= AIM =
Copy out the data below word for word, leaving out the pictures.

= RECORDS TO PROCESS =
-- Start --

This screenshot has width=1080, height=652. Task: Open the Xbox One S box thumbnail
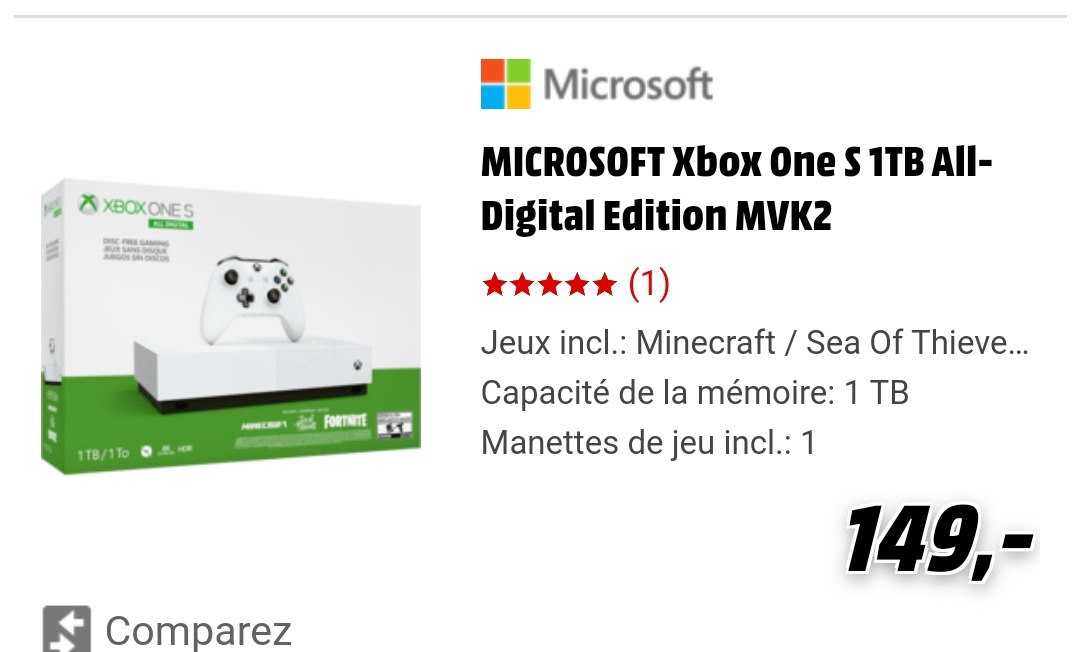pyautogui.click(x=231, y=326)
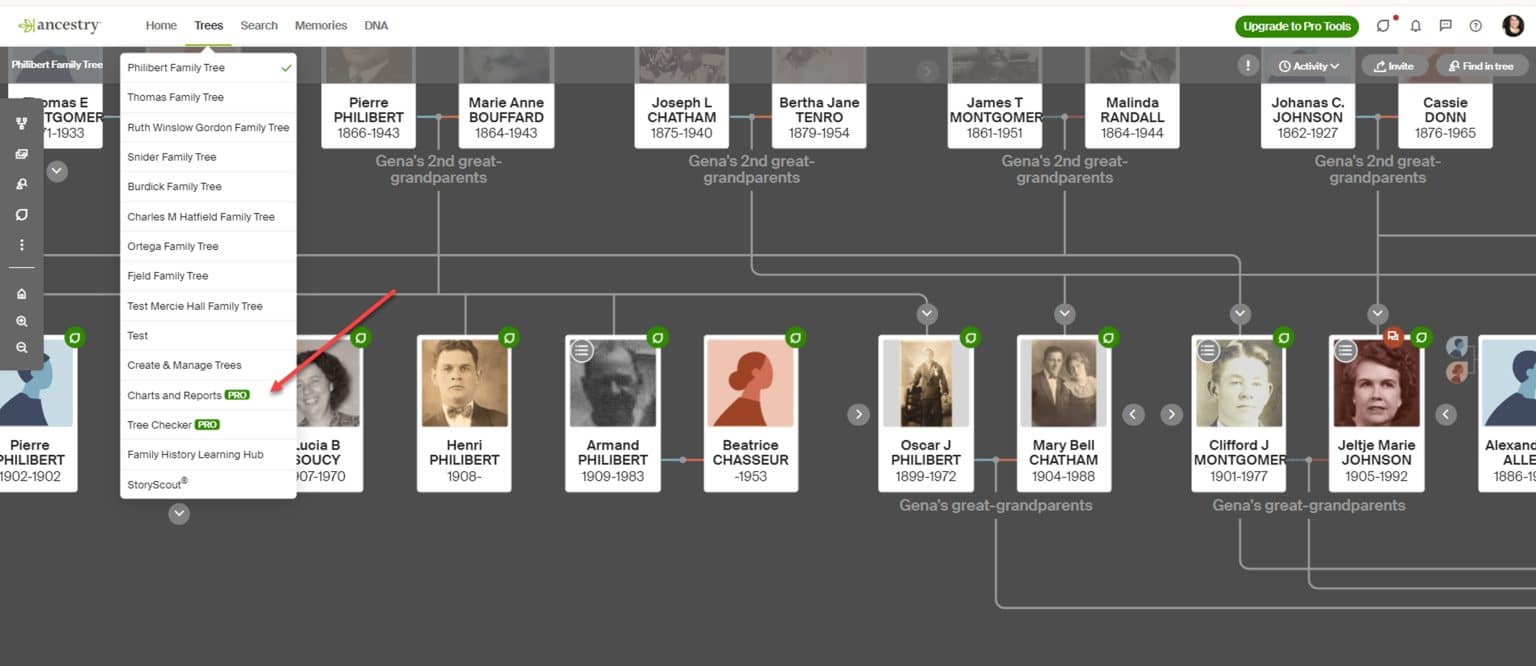Open notifications via the bell icon

[1415, 25]
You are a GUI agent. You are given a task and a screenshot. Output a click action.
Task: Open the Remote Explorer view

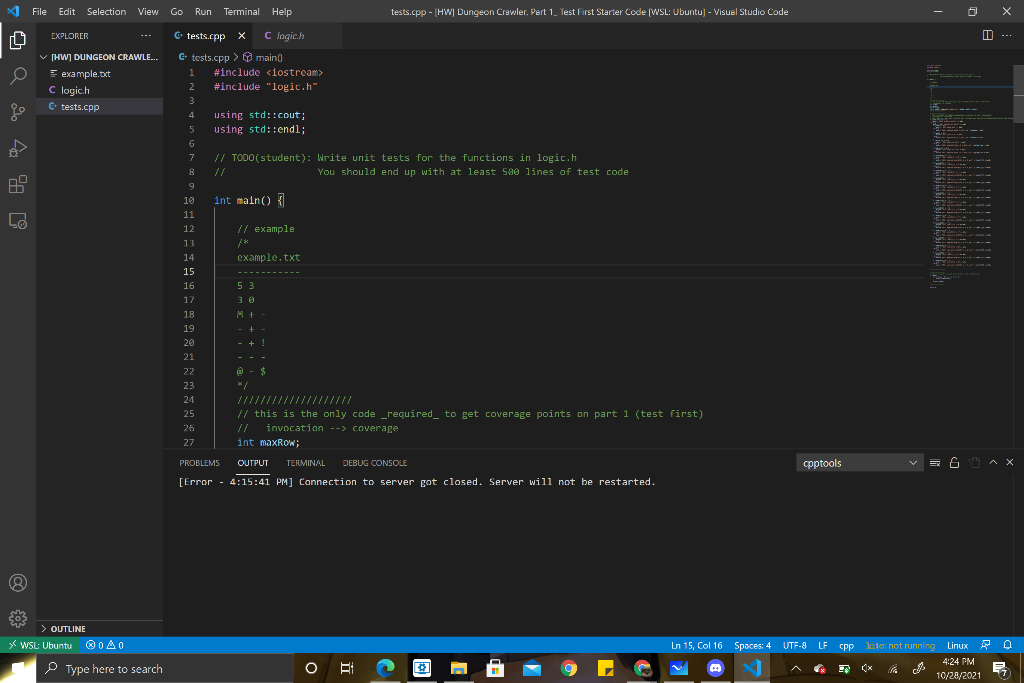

-- End --

= THE REPLY =
This screenshot has width=1080, height=652. Task: Open the Xbox One S box thumbnail
pyautogui.click(x=231, y=326)
Open notifications via the bell icon

[1415, 25]
You are a GUI agent. You are given a task and a screenshot. Output a click action.
Task: Open the Remote Explorer view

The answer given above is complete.